MEPA’s new compromise penalty is ‘institutionalised’ planning abuse

Astrid Vella: ‘49% of Maltese who are disillusioned by government’s environment track record is set to grow’

Flimkien għal Ambjent Aħjar said a new legal notice allowing MEPA to reduce fines imposed for planning abuse reverses the introduction in 2011 of stricter daily fines.

MaltaToday first reported last week of a controversial legal notice allowing the Malta Environment and Planning Authority to discount fines imposed on planning illegalities. 

The law obliges MEPA to seek public consultation before any changes to planning policy are approved by the government but in this case MEPA claims that the changes were directly proposed by the government.
Through the new legal notice MEPA will be given the power to accept or refuse requests by owners of illegal buildings to pay a “compromise penalty” instead of the daily fines which under the law can reach up to €50 a day.

FAA spokesperson Astrid Vella said the government was inviting abusers to make submissions to “specify the impelling reason or reasons why the penalty established in the [2011] notice should not be paid, as well as the manner in which the fine is to be varied.”

“Since when do we allow wrongdoers to decide their own punishment?” Vella asked.

A MEPA committee is to be set up to deal with these requests, however no policies or parameters have been published in order to guide this committee in an accountable and equitable manner.

Vella added that the legal notice, issued by government directly, bypassed MEPA’s public consultation system.

“This is a very ominous development which has already been used when government invited developers to submit projects for land reclamation, side-stepping the need to issue a policy subject to consultation and EU scrutiny.

“Along with the ‘planning amnesty’ announced in February 2015 to sanction up to 10,000 long-standing illegal developments, this latest reduction of fines is yet another policy reinforcing the message to the public that in Malta crime pays.”

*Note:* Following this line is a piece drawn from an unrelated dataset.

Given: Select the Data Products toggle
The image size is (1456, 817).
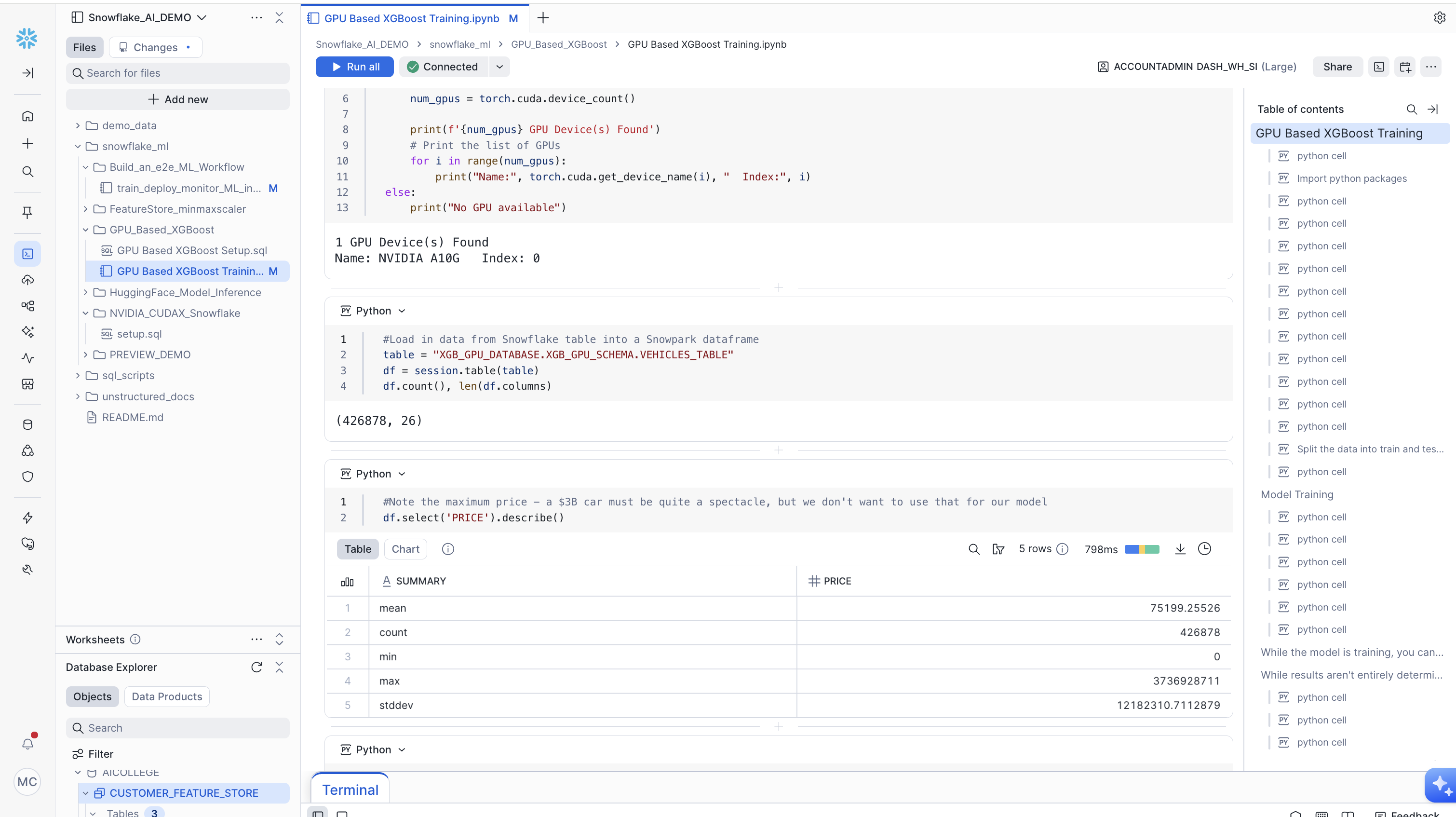Looking at the screenshot, I should (167, 696).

In October 2014 MEPA removed obligations for developers to obtain consent of at least 75% of neighbours in cases of changes in zoning or street alignment. Last week, MEPA announced a downgrading of Traffic Impact Assessment requirements to introduce a simplified traffic statement even for large projects.

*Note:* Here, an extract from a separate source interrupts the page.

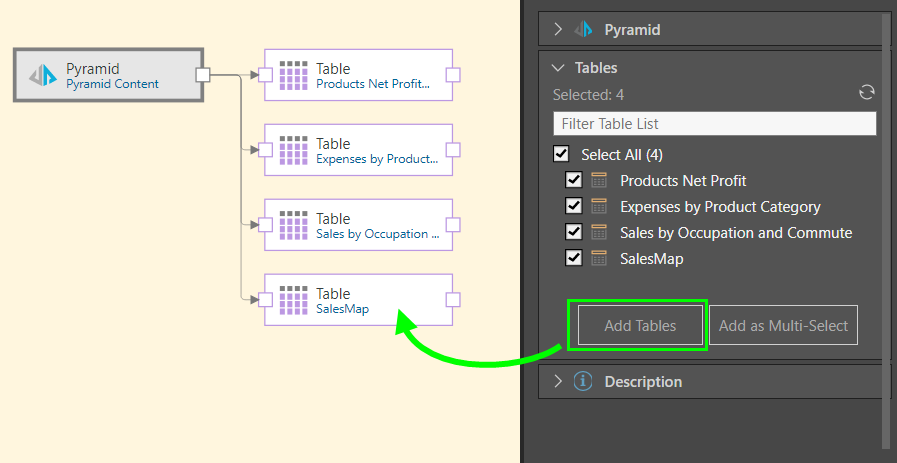Click the Products Net Profit table node icon
The height and width of the screenshot is (463, 897).
pos(293,76)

Vella said the policies had been drafted with the aim of facilitating more development, with no consideration for the long-term benefit of residents or for Malta’s environment.

“As if to prove this point, this Thursday the MEPA Board is to debate applications for boathouses at Dwejra, Gozo, which had been refused in 2011. These cases were going through the Appeals Tribunal – how they are to appear before the MEPA Board is anybody’s guess.

“The boathouse saga all over our islands is synonymous with environmental mismanagement, poor governance, political manipulation, cronyism and lack of political courage. The fact that these refused applications are being reconsidered now, speaks volumes. The 49% of Maltese who are disillusioned by government’s environment track record is set to grow.”